■ Отрывок ■
В Петербурге, в литературно-светских салонах, от песенок Кузмина были “без ума”. И не только в светских салонах. Самые серьезные критики и ценители, как профессор Брауде и Метнер, превозносили их. Сам Кузмин, понимая свои недостатки и достоинства, говорил:
– У меня не музыка, а музычка, но в ней есть яд.
Я не присутствовала при том, как Кузмин “сводил с ума” своим пением весь светско-литературный Петербург, ни в салонах, ни в “Бродячей собаке”. Я – и это одно из моих больших сожалений – никогда не была в “Бродячей собаке”. Но судя по рассказам Георгия Иванова и Гумилева, это происходило хотя и пышнее, но почти так же, как и в гостиной Диска или в одном из гостеприимных домов “недорезанных буржуев”.
– Спойте, Михаил Алексеевич! Пожалуйста! Просим! Просим!
Кузмина усадить за рояль нелегко. Он капризно отказывается:
– Нет, в другой раз… Я не в голосе… Не могу. У меня от пения зубы болят.

■ Задание 1 ■
Процитируйте отрывок о Кузмине целиком, слово в слово.
Отрывок о Кузмине и идущие за ним строки — два независимых друг от друга материала.

Извлечённые записи данных:
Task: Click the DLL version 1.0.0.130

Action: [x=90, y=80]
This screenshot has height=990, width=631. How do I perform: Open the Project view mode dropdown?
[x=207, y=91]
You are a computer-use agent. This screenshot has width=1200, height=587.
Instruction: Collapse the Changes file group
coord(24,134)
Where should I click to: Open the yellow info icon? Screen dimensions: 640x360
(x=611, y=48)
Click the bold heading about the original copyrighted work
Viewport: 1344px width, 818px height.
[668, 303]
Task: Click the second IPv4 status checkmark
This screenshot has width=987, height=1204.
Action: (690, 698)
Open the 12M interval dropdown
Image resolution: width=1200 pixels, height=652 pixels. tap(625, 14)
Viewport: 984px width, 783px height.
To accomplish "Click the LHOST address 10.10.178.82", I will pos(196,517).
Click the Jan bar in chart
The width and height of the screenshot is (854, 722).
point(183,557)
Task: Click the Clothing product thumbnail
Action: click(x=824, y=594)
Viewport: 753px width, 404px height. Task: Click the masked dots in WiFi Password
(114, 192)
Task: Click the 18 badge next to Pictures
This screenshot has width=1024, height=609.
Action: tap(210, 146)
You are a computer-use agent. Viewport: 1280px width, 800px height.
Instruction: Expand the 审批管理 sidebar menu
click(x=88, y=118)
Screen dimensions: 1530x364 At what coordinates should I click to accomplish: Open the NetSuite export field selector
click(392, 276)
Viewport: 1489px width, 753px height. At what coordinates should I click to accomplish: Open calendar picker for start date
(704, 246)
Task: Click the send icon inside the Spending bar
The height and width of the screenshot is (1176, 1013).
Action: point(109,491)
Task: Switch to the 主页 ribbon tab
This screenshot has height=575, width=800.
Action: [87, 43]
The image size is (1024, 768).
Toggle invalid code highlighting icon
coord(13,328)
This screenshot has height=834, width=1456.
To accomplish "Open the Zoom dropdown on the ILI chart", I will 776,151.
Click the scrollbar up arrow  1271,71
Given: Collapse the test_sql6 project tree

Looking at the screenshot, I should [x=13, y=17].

■ Задание 2 ■
Сведите в таблицу Markdown строки данных выше, от строки с «Viewport: 1489px width, 753px» до строки с «coord(13,328)» включительно, пропустив пустые. Сделайте столбцы «№» для номера строки и «Строка» для её текста.

■ Правильный ответ 1 ■
В Петербурге, в литературно-светских салонах, от песенок Кузмина были “без ума”. И не только в светских салонах. Самые серьезные критики и ценители, как профессор Брауде и Метнер, превозносили их. Сам Кузмин, понимая свои недостатки и достоинства, говорил:
– У меня не музыка, а музычка, но в ней есть яд.
Я не присутствовала при том, как Кузмин “сводил с ума” своим пением весь светско-литературный Петербург, ни в салонах, ни в “Бродячей собаке”. Я – и это одно из моих больших сожалений – никогда не была в “Бродячей собаке”. Но судя по рассказам Георгия Иванова и Гумилева, это происходило хотя и пышнее, но почти так же, как и в гостиной Диска или в одном из гостеприимных домов “недорезанных буржуев”.
– Спойте, Михаил Алексеевич! Пожалуйста! Просим! Просим!
Кузмина усадить за рояль нелегко. Он капризно отказывается:
– Нет, в другой раз… Я не в голосе… Не могу. У меня от пения зубы болят.

■ Правильный ответ 2 ■
| № | Строка |
|---|---|
| 1 | Viewport: 1489px width, 753px height. At what coordinates should I click to accomplish: Open calendar picker for start date |
| 2 | (704, 246) |
| 3 | Task: Click the send icon inside the Spending bar |
| 4 | The height and width of the screenshot is (1176, 1013). |
| 5 | Action: point(109,491) |
| 6 | Task: Switch to the 主页 ribbon tab |
| 7 | This screenshot has height=575, width=800. |
| 8 | Action: [87, 43] |
| 9 | The image size is (1024, 768). |
| 10 | Toggle invalid code highlighting icon |
| 11 | coord(13,328) |